President Joe Biden has committed funding to the Asian American and Pacific Islander community to protect against violence, hate, xenophobia as well as COVID-19 and inequity.
Two weeks after the metro Atlanta shootings, the White House announced an updated plan Tuesday in its response to anti-Asian hate.
“I’m going to watch, and I’m going to wait and see how this is done,” said Sue Ann Hong, president and CEO of the Center for Asian Pacific American Women.
Questions she still has include which community groups will get the funding.
The plan includes setting aside $49.5 million to organizations that support survivors of domestic violence and sexual assault. It also creates a task force to address xenophobia around COVID-19 and a U.S. Department of Justice initiative to respond to anti-Asian violence. It also allocates $33 million for research into bias.
Organizations in Atlanta and across the country have called for $300 million of federal money for community groups to fight anti-Asian hate and inequity.
“They need money,” Stephanie Cho said a day after the Atlanta-area shootings. She’s executive director of the Atlanta Chapter of Asian Americans Advancing Justice. “There’s now tons of victims. There’s also this level of trauma.”
In a letter, nearly 200 community groups, nonprofits and businesses across the country said money is urgently needed for services such as mental health and translation.
Eight people were killed in the spree of shootings at Atlanta-area massage businesses, including six Asian women.

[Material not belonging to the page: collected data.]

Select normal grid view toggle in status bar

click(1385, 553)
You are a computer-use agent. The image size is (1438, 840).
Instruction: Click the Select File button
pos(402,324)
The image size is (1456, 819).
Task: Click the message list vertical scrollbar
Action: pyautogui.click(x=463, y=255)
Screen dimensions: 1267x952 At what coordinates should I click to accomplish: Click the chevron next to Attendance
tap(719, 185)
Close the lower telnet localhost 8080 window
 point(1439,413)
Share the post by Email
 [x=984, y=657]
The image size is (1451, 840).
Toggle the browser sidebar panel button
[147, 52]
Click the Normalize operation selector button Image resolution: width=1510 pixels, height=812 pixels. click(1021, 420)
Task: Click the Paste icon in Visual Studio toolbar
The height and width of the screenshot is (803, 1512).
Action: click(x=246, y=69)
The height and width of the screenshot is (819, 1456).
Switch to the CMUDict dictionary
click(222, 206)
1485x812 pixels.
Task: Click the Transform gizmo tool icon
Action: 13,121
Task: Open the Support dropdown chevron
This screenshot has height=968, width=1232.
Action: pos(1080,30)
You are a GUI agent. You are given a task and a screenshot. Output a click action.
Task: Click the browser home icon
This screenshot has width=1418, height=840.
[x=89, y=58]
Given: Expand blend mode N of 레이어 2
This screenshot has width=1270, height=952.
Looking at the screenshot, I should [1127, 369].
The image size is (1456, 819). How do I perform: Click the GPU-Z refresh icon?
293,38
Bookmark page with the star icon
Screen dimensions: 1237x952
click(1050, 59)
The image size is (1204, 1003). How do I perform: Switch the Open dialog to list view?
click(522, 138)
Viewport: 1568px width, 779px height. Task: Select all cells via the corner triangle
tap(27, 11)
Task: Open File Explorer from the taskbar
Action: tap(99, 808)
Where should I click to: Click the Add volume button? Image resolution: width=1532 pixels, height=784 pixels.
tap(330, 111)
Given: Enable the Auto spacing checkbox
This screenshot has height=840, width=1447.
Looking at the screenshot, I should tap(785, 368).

Days later, Biden met with community leaders in Atlanta.
“Hate and violence often hide in plain sight,” Biden said the day of the meeting. “It’s often met with silence. That’s been true throughout our history. But that has to change.”
An investigation is ongoing, and law enforcement officials say “nothing is off the table,” including determining whether the shootings were a hate crime. The shootings happened during a rise of anti-Asian hate during the COVID-19 pandemic.
Many say elected officials’ rhetoric around the COVID-19 pandemic led to a spike in hate against Asian Americans.
According to a report from the organization Stop AAPI Hate, there have been nearly 3,800 incidents of hate against Asian Americans from March 2020 up until the end of February 2021. The incidents are self-reported. A majority were verbal harassment and name-calling and were against women.
Victoria Huynh, senior vice president of the Georgia-based Center for Pan Asian Community Services, said some Asians in the state have been fearful of going out in public.
“We know that the fear isn’t going to go away in a few days or a few weeks,” she said.
Because of the pandemic, some students have been at home during the rise of anti-Asian hate. Huynh says some families are fearful of sending their kids back to school.
“There’s also conversation about, you know, is my child going to be bullied because they have Asian features and look Asian,” she says.
Earlier this year, Biden issued a memo denouncing anti-Asian racism. But groups say the memo didn’t go far enough to address hate and that it didn’t do anything to prevent the shootings.
But they say if action is taken now, it can help Asian Americans feel safe living in the U.S. in the future.
Though Hong is cautiously optimistic about the Biden plan, she praises the responsiveness of the White House.
“I do appreciate the speed at which President Biden and Vice President Kamala Harris addressed and came up with action.”